Despierto con la radio configurada como alarma. Bajo el volumen dejando que el pop invada la habitación del hotel, sin interrumpir el sueño de la mujer que me acompaña a un lado de la cama.

Espabilo el cuerpo con pellizcos.

Tengo el tiempo rigurosamente contado, tanto que no me sobra para cuestionar mi ética profesional, ya que la moral la perdí. Sin embargo, tras acumular cansancio por semanas, rendirme al sueño con una de mis clientas ha sido inevitable, afortunadamente, no parece que le haya importado, en caso contrario, podría haberme despertado.

Cinco minutos para una ducha fría, vestirme con lo de ayer y tratar de esconder las ojeras con una crema barata. Recojo los billetes y salgo sin despertar a la mujer. Listo para otro día en el mundo de las pesadillas.

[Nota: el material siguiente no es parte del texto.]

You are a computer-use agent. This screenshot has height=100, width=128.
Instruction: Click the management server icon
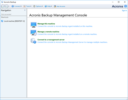point(33,41)
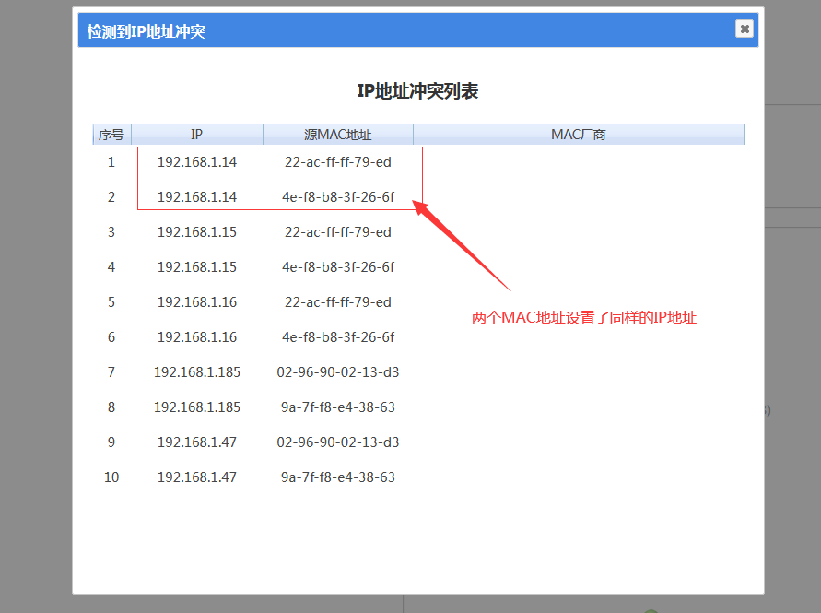Click MAC 22-ac-ff-ff-79-ed in row 1
This screenshot has height=613, width=821.
(337, 162)
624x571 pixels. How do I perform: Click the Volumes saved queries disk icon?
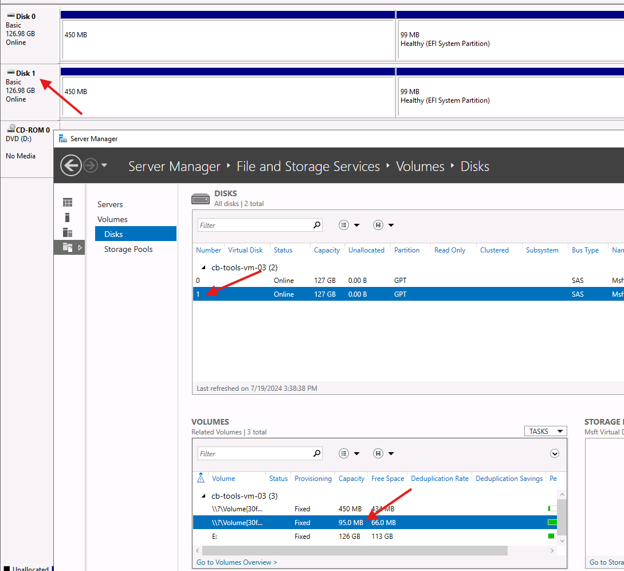coord(383,453)
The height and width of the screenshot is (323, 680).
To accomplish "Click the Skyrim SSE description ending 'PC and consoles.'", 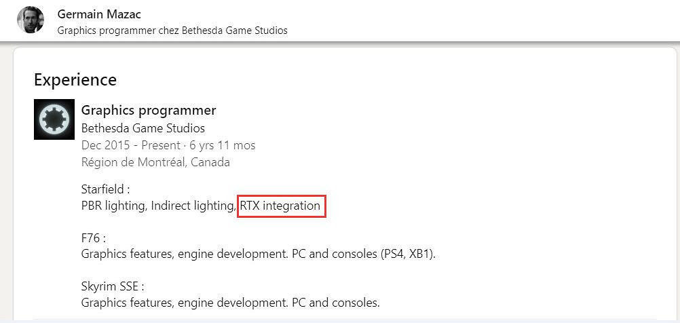I will click(x=230, y=303).
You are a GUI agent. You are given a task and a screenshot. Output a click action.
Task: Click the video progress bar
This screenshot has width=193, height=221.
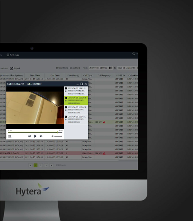tap(35, 133)
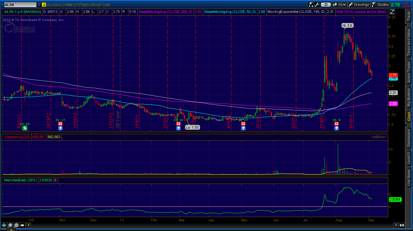Screen dimensions: 413x231
Task: Click the wrench chart settings icon
Action: 317,5
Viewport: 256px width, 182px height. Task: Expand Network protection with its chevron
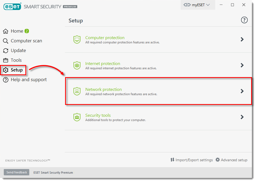tap(242, 91)
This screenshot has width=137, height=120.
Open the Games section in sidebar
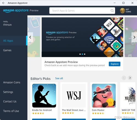(x=7, y=50)
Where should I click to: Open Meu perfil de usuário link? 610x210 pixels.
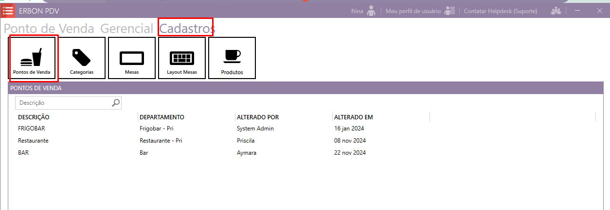point(413,11)
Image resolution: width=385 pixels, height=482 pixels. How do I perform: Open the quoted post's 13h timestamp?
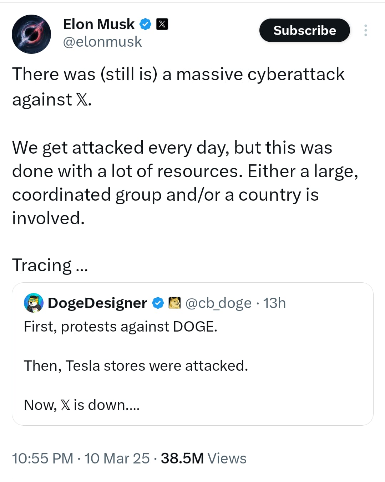point(274,303)
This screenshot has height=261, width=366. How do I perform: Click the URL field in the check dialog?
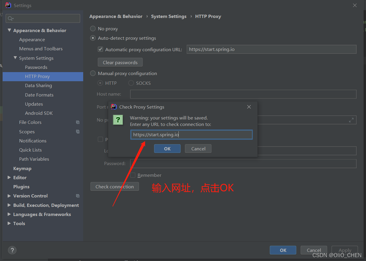pos(191,134)
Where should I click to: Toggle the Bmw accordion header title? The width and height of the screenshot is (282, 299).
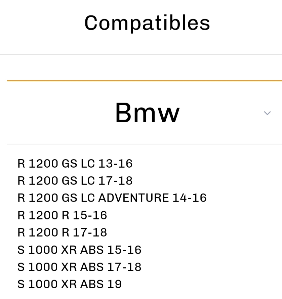(147, 113)
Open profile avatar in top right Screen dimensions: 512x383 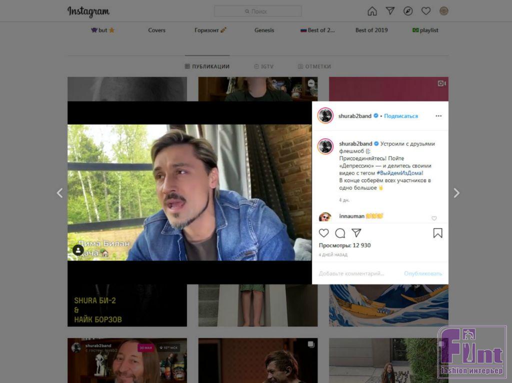click(444, 11)
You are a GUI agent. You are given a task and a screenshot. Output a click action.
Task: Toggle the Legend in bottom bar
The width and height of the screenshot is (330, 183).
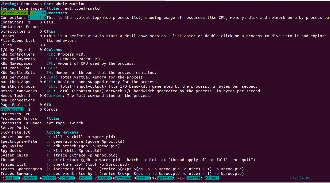[104, 178]
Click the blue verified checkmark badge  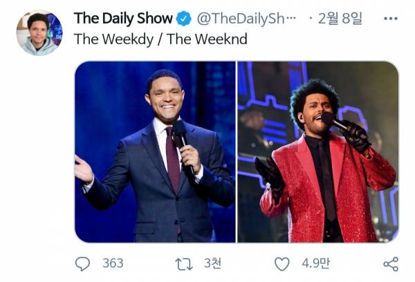click(x=183, y=19)
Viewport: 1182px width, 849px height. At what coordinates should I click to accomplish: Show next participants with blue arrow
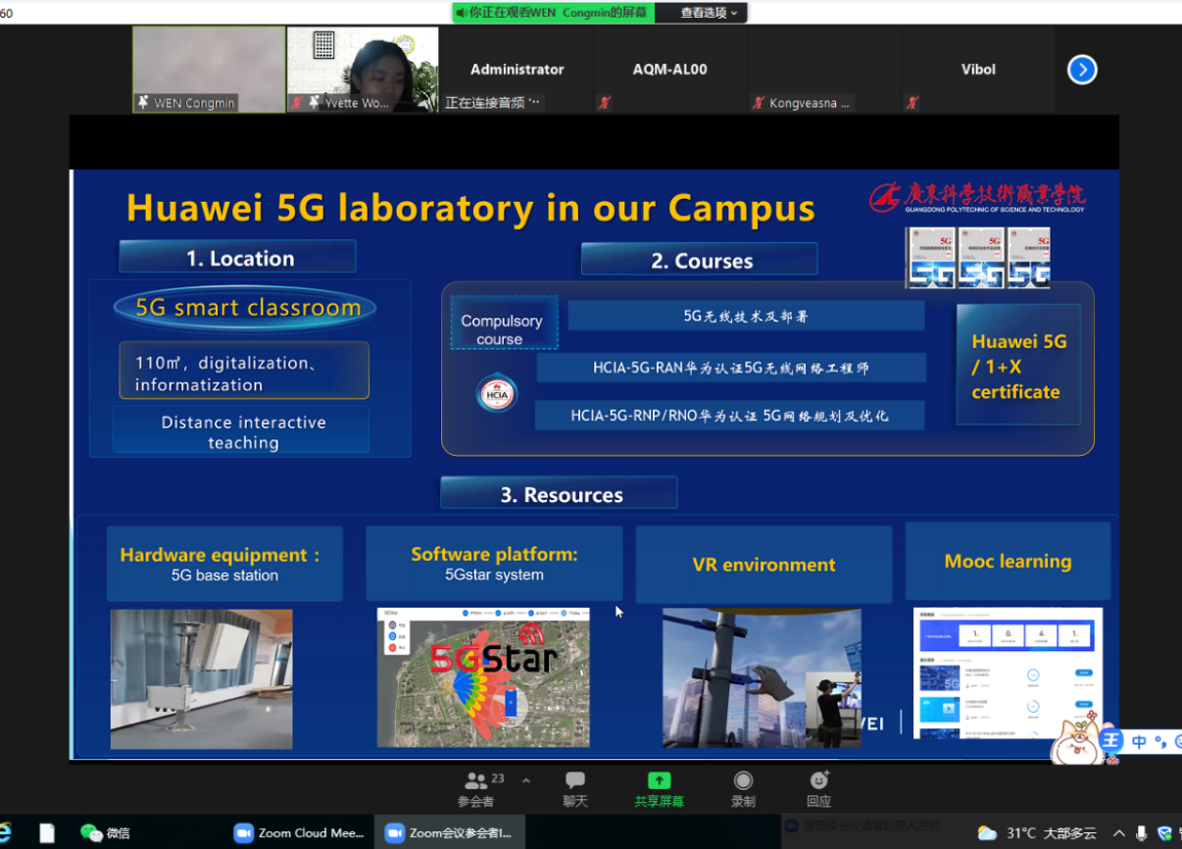pos(1081,70)
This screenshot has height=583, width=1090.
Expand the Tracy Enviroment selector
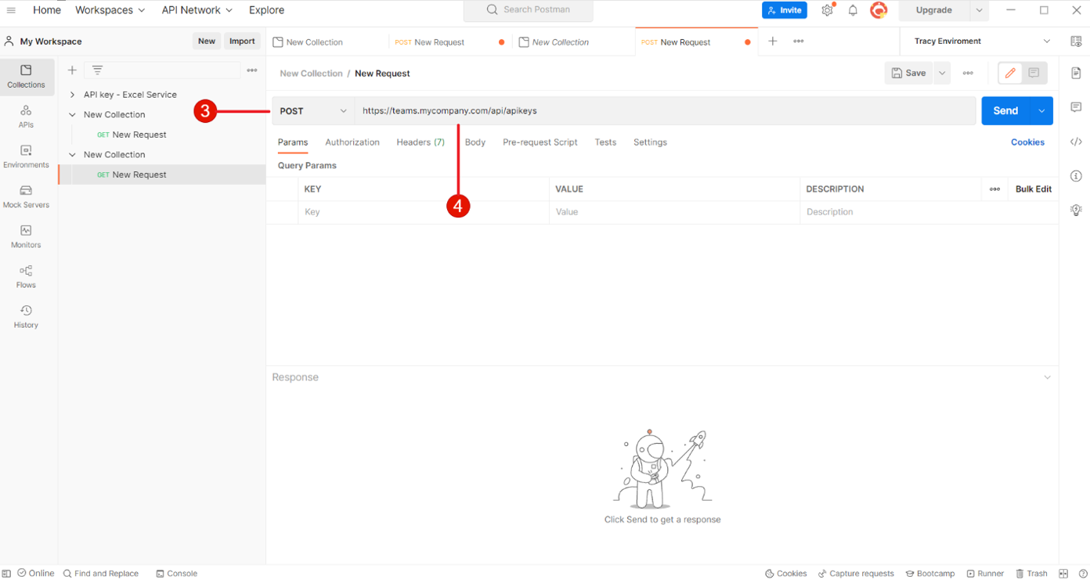click(x=1046, y=41)
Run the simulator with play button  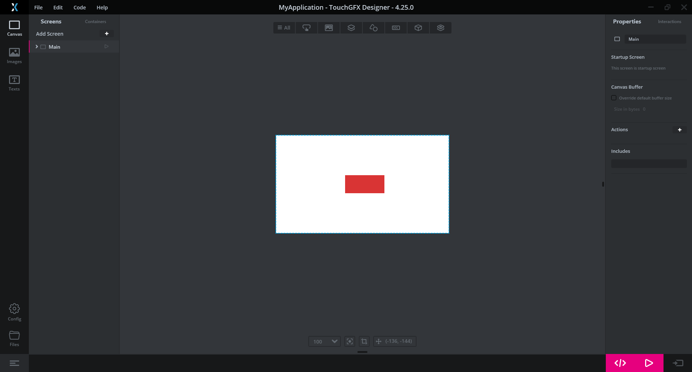pyautogui.click(x=649, y=363)
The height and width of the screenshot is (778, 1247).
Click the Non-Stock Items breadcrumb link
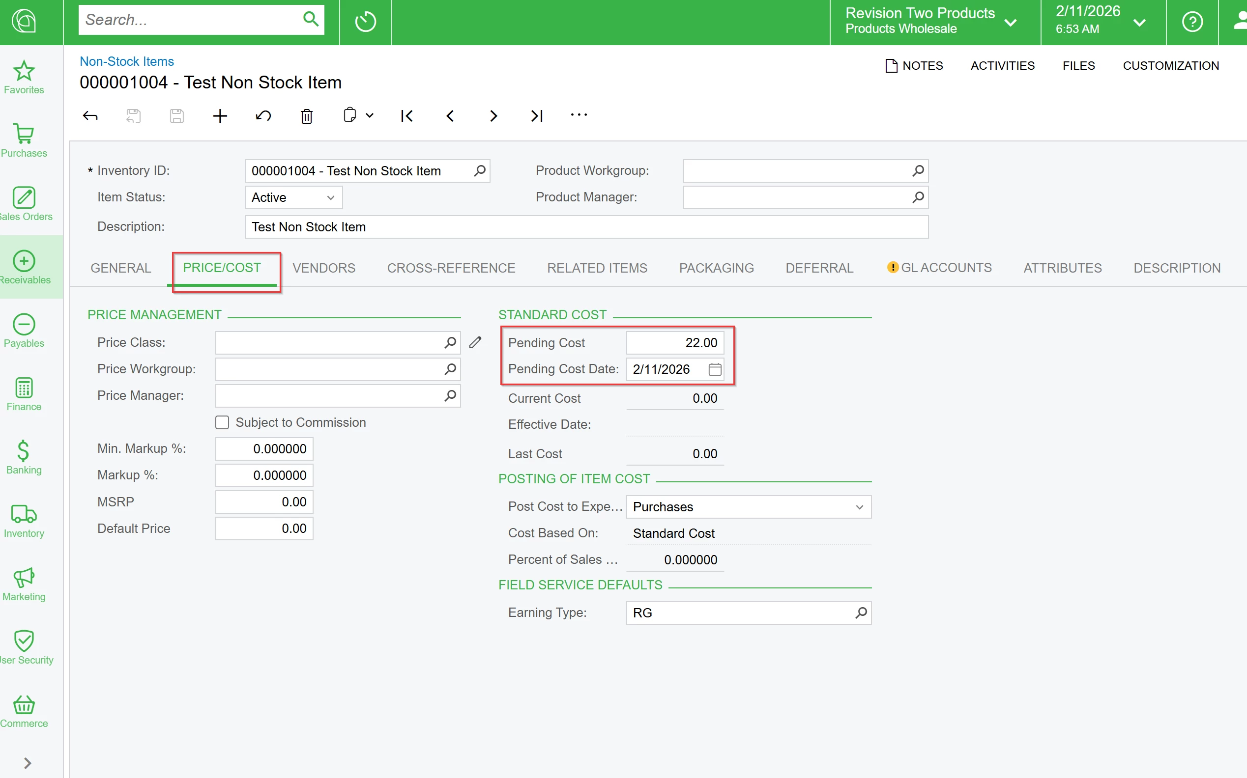click(127, 61)
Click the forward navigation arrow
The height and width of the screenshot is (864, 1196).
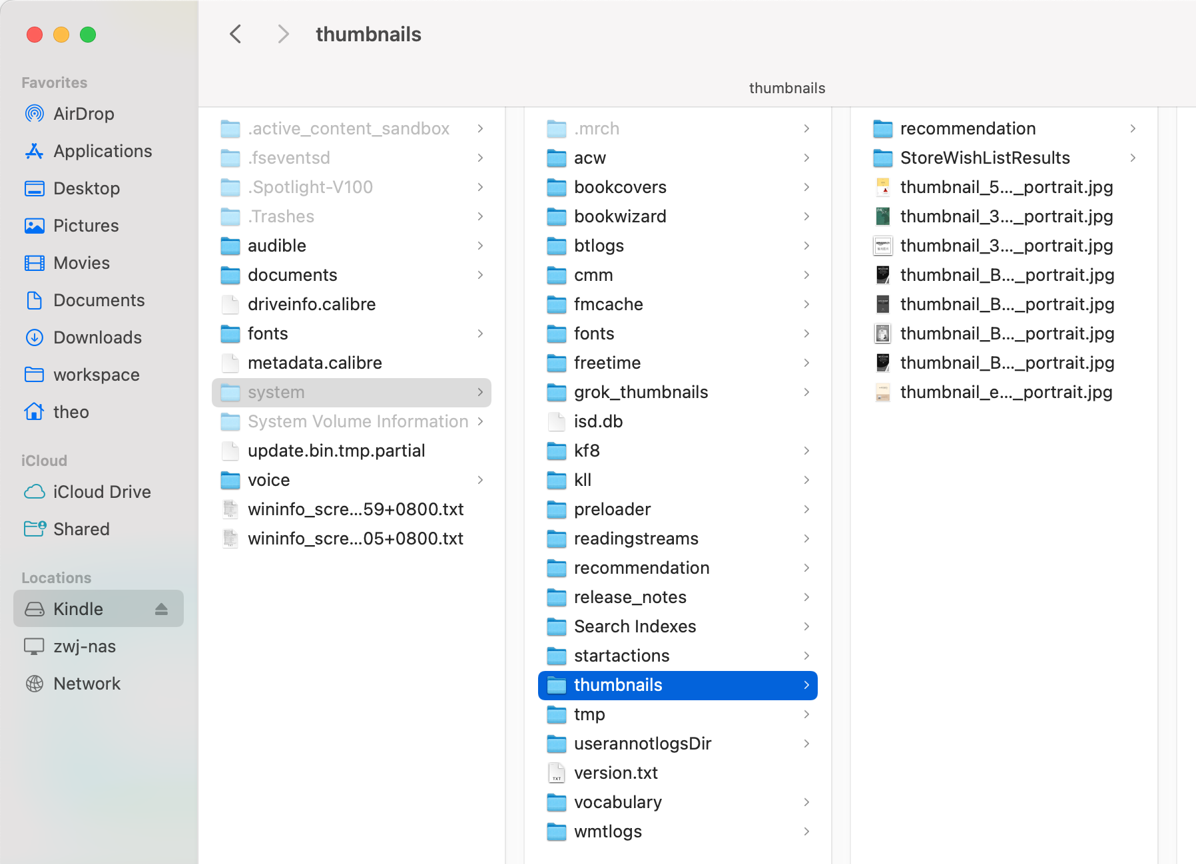click(283, 34)
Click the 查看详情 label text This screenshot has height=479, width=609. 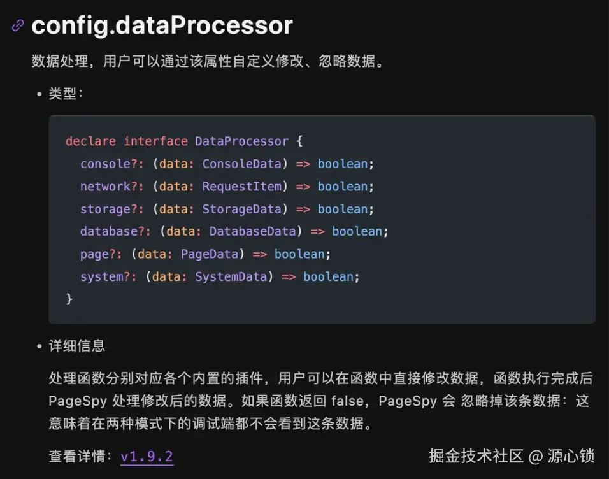[x=76, y=457]
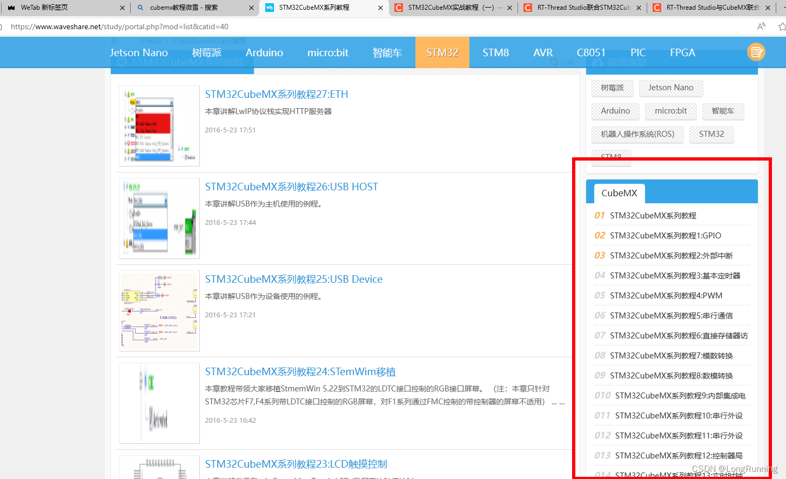Open the FPGA category in the navigation bar
The image size is (786, 479).
pyautogui.click(x=682, y=52)
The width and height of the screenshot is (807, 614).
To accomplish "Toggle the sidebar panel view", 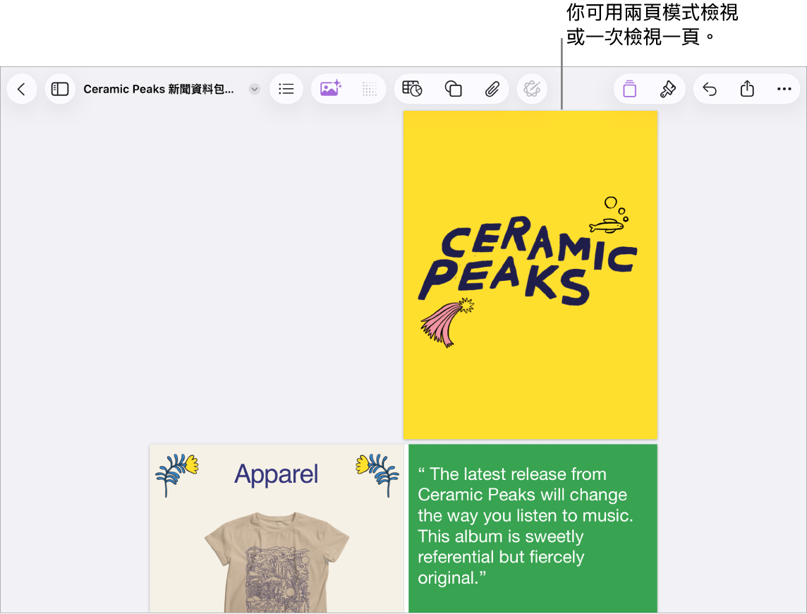I will [x=60, y=89].
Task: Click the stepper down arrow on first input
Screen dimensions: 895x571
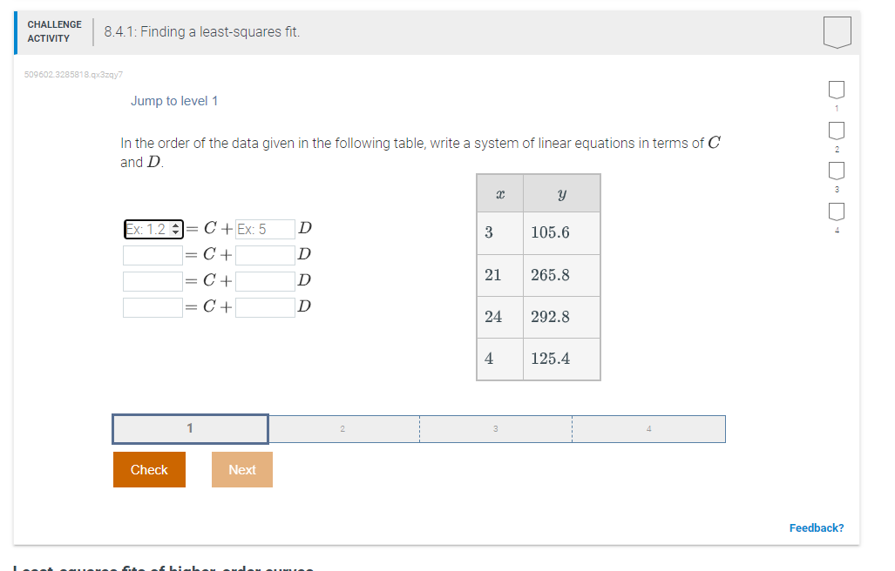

Existen muchos términos para definir mi actual estado de cansancio; agotado, destrozado, exhausto, fatigado, hecho polvo, molido, para el arrastre... Hace meses la vida se convirtió en un sin vivir. Trabajo y más trabajo. Por la mañana sirviendo cafés, por la tarde reparando viejas glorias del motor que piden a gritos silenciados ser jubilados y por la noche... No quiero hablar de las cosas que hago con mi cuerpo cuando la luna se posiciona en lo más alto del cielo nocturno.

Todo por idiota, por ingenuo.

Siempre guardaré rencor a mi inmadurez por ser culpable de nuestra condena. Cometí errores, grandes equivocaciones. A causa de ello arrastre a mi querida hermana menor al sufrimiento. Mi dulce y pequeña Karen. Deseaba la felicidad con el corazón, tanto que ignoré la cabeza cayendo en la peor de las desgracias.

Ciego, ignorante y torpe.

Nunca tuve que haber aceptado el trabajo, más considerando que el asunto no era ni de cerca algo que pudiera ser legal.

Perdido, solitario.

A veces quisiera rendirme, en más ocasiones de las que puedo contar con los dedos, aún así no lo hago albergando un efímero porcentaje de esperanza, suficiente para mantenerme sobre los dos pies.

Salvaré a Karen de las manos de los captores. De los monstruos de las pesadillas. Villanos ocultos en las pesadillas más oscuras, esperando sigilosamente el momento oportuno para ser reales y dañar.



Entre el trabajo de camarero y mecánico dispongo de una hora libre. Siempre aprovecho los sesenta minutos para ir al parque, el rincón de la ajetreada ciudad donde las risas de los ignorantes invaden el espacio sin llegar a ser molesto como para que no pueda sucumbir a los encantos de una buena siesta española.

En los sueños no hay dolor. En los sueños no hay cabida para los monstruos sin corazón. Vivo una utopía sosteniendo la mano de Karen y charlando trivialidades.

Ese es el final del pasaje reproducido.